- Jarella as depicted in Marvel Universe Deluxe Edition #18. Art by Sandy Plunkett.

Publication information
- Publisher: Marvel Comics
- First appearance: The Incredible Hulk (vol. 2) #140 (June 1971)
- Created by: Harlan Ellison Roy Thomas Herb Trimpe

In-story information
- Place of origin: K'ai
- Supporting character of: Hulk
- Abilities: Skilled swordfighter, strategist and equestrian Superhuman physical prowess Rides horse-like steeds and winged serpent-creatures

= Jarella =

Jarella is a fictional character appearing in American comic books published by Marvel Comics. Along with Betty Ross and Caiera, she was one of the Hulk's great loves. The character was introduced in The Incredible Hulk (vol. 2) #140 (May 1971), and was created by Roy Thomas, Herb Trimpe, and guest writer Harlan Ellison.

==Publication history==
Jarella first appeared in The Incredible Hulk (vol. 2) #140 (June 1971) as a one-off character in a plot by guest writer Harlan Ellison. She was brought back in issue #148, another tale by a guest plotter, in this case Chris Claremont in his first published story. Though Jarella's appearances would continue to be sporadic, she became a major driving force in the plot and characterization of the Hulk for several years.

Jarella is killed in The Incredible Hulk (vol. 2) #205 (November 1976). Though it sparked an outpouring of protest from readers who shared the Hulk's grief, writer Len Wein has said that he never intended Jarella's death to be permanent: "[It] was my intention that Jarella was not really dead. Being an alien species, what appeared to be death to us was in fact a step in what was to be her metamorphosis into a higher power. I never got a chance to bring her back before I left the title, and thus she's remained dead".
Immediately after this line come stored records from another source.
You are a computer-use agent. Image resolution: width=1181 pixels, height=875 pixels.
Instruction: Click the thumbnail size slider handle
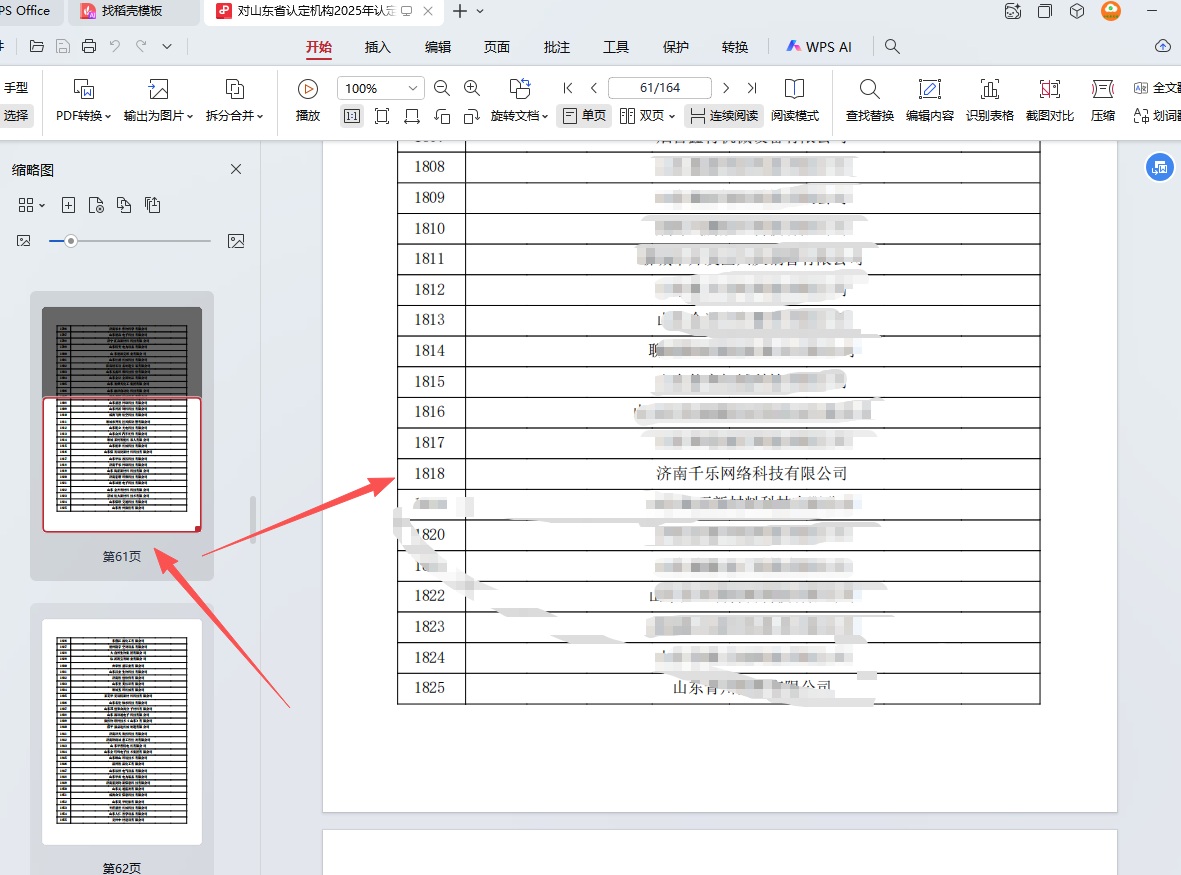point(71,241)
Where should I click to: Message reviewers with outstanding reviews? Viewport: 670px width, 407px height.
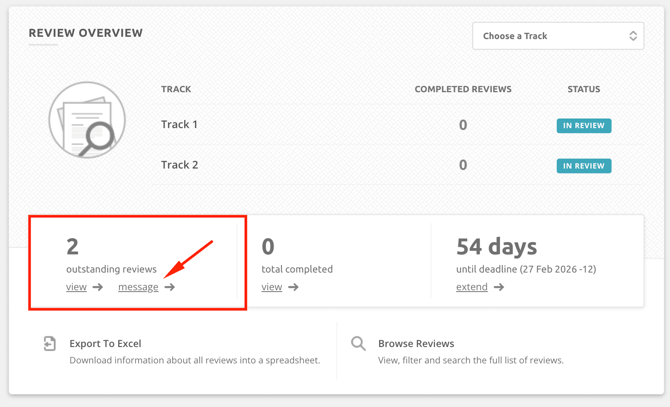(x=138, y=287)
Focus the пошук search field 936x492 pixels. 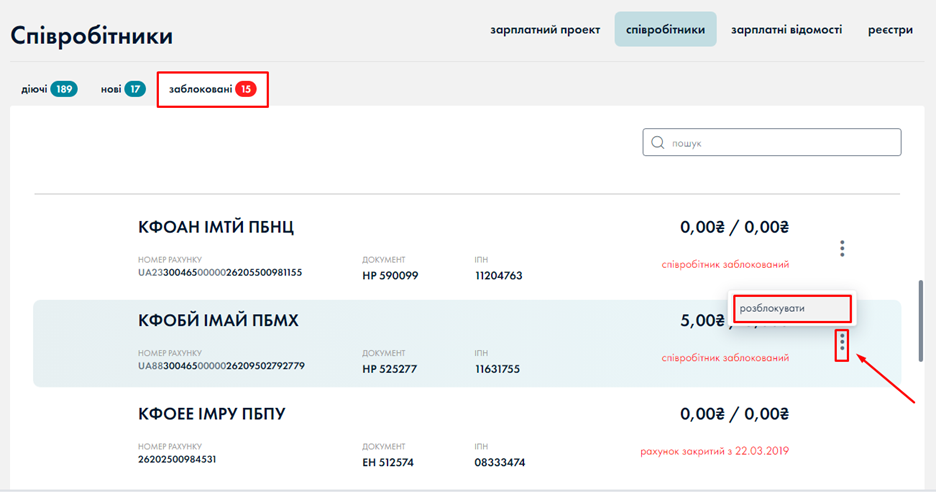[780, 143]
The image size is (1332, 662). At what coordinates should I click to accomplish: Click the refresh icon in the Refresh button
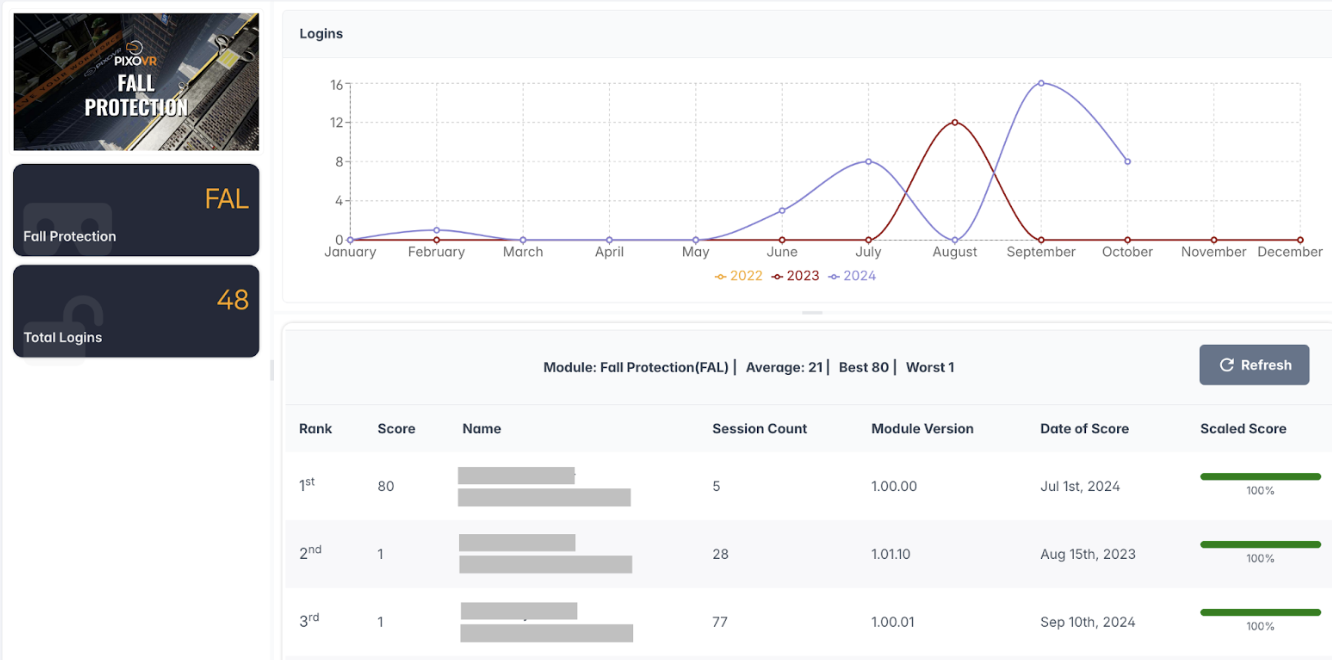[1227, 366]
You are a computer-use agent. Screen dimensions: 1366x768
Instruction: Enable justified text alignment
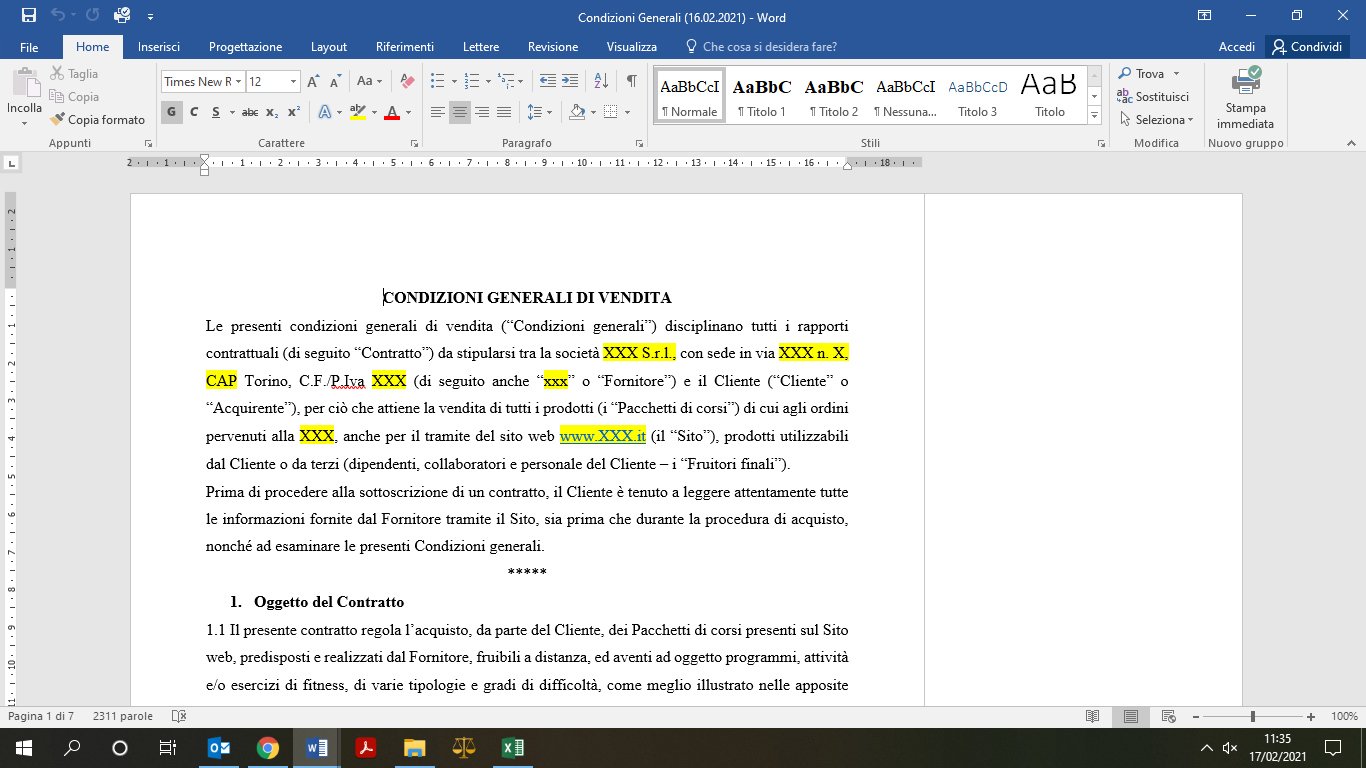[504, 112]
==Fictional character biography==
Jarella was the princess of the sub-atomic world of K'ai. Although outwardly primitive, her world has remnants of long-forgotten high technology and sorcery. Its people are green-skinned and for the most part blonde haired, but otherwise humanoid.

Jarella's city is threatened by a number of menaces ranging from attacks by warthos (large warthog-like beasts) to the armies of the warlord Visus. The Hulk appears in K'ai during an attack of the warthos and drives the huge monsters away. The people come out to greet him, and the Hulk is especially taken with Jarella. She leads him into the city and calls on her sorcerers to help the Hulk learn their language. The spell succeeds and also allows the human personality of Bruce Banner to control Hulk's body. The Hulk and Jarella fall in love and she proclaims him her husband. After Visus attempts to assassinate Jarella, she exiles him from the city. However, Psyklop snatches the Hulk away from K'ai.
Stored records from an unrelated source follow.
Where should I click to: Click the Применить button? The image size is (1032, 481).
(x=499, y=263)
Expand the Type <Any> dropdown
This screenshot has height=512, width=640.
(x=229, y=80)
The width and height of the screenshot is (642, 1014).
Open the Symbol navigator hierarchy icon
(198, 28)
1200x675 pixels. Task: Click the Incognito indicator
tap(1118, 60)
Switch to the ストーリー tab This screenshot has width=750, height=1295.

Jarella is soon transported to Earth by the Pantheon of Sorcerers (Torla, Holi, Moli; also known as the Sorcerer's Triad) to retrieve the Hulk. This act inadvertently causes solar storms; she battles Fialin and then returns to K'ai. She loses another war against Visi and is taken captive. The Hulk returns to K'ai, and Jarella and Hulk defeat Visis and the assassin Krylar.
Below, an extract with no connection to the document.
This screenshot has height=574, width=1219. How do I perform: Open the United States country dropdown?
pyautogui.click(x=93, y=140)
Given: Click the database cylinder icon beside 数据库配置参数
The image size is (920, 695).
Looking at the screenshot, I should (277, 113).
Jarella accepts the Hulk unconditionally. She realizes that Bruce Banner's mind is in the Hulk's body but is equally accepting of the Hulk personality, or Banner's body.

Alongside the Hulk, Jarella battles Psyklop once more. Hulk and Jarella are returned to Earth by Doc Samson. During a battle between the Hulk and Crypto-Man in New Mexico, Jarella saves a child from a collapsing wall, but is crushed to death. The Hulk rampages searching for Doctor Strange, but he is unable to resurrect her, and Hulk finally accepts that Jarella is dead. Mar-Vell shrinks Hulk so that he can return Jarella to K'ai for a proper burial.

In the Chaos War event, Jarella is temporarily resurrected to assist the Hulk in fighting Abomination, a Zom-possessed Doctor Strange, and Amatsu-Mikaboshi.

==Powers and abilities==
Jarella was athletic with the strength of a normal human but was a skilled sword-fighter, strategist and equestrian. She would ride horse-like steeds and winged serpent-creatures indigenous to K'ai.

After her death, she was empowered by all the positive feelings that Hulk had felt towards her, and as he drew his power from emotions, she gained superhuman strength exceeding his regular state.

==Reception==
The character was ranked 68th in Comics Buyer's Guide's "100 Sexiest Women in Comics" list.